In general, Che viewed Fidel’s middle-class, well-educated colleagues as hopelessly bound to timid notions of what their struggle should achieve, and he was correct in thinking that they held views very divergent from his own. Lacking his Marxist conception of a radical social transformation, most saw themselves as fighting to oust a corrupt dictatorship and to replace it with a conventional Western democracy. Che’s initial encounter with the urban leaders reinforced his negative assumptions. “Through isolated conversations,” he wrote in his diary, “I discovered the evident anticommunist inclinations of most of them, above all Hart.” By the next day, however, his analysis had modified slightly. “Of the women, Haydée seems the best oriented politically, Vílma the most interesting. Celia Sánchez is very active but politically strangled. Armando Hart [is] permeable to the new ideas.”
*

Over the next couple of days, one thing became clear: Fidel wanted to make his rebel army the absolute priority of the Movement. The National Directorate had come with their own ideas about what the Movement’s strategy should be, but Fidel told them that their efforts should be directed toward sustaining and strengthening his guerrillas. He sidestepped Faustino’s proposal to open a second front nearer Havana in the Escambray mountains of Villa Clara province, and Frank País’s argument that he leave the sierra to give speeches and raise funds abroad. In the end, the others were overwhelmed by Fidel’s arguments and agreed to begin organizing a national “civic resistance” support network. Frank País promised to send him a contingent of new fighters from Santiago within a fortnight. Epifanio Díaz’s farm, which in the future would serve as their secret gateway to the sierra, was to be the meeting place.

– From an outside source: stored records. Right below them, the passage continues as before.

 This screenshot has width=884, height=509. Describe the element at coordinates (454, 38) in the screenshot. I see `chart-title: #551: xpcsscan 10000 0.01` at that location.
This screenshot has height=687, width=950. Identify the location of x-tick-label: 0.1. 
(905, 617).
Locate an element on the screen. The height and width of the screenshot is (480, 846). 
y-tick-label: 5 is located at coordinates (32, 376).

Che was not a member of the National Directorate and, careful not to overstep his authority at this early stage, did not attend their meetings. But he was privy to all that happened in them, and, as his diary reveals, signs of the future rift that would develop between the armed fighters in the sierra and their urban counterparts in the llano were already in evidence. For now, Fidel was able to plead his case for the sierra’s priority as an undeniable issue of survival. But as the war expanded, the rift would break into the open as an ideological dispute between left and right, and as a struggle for control between the llano leaders and Fidel.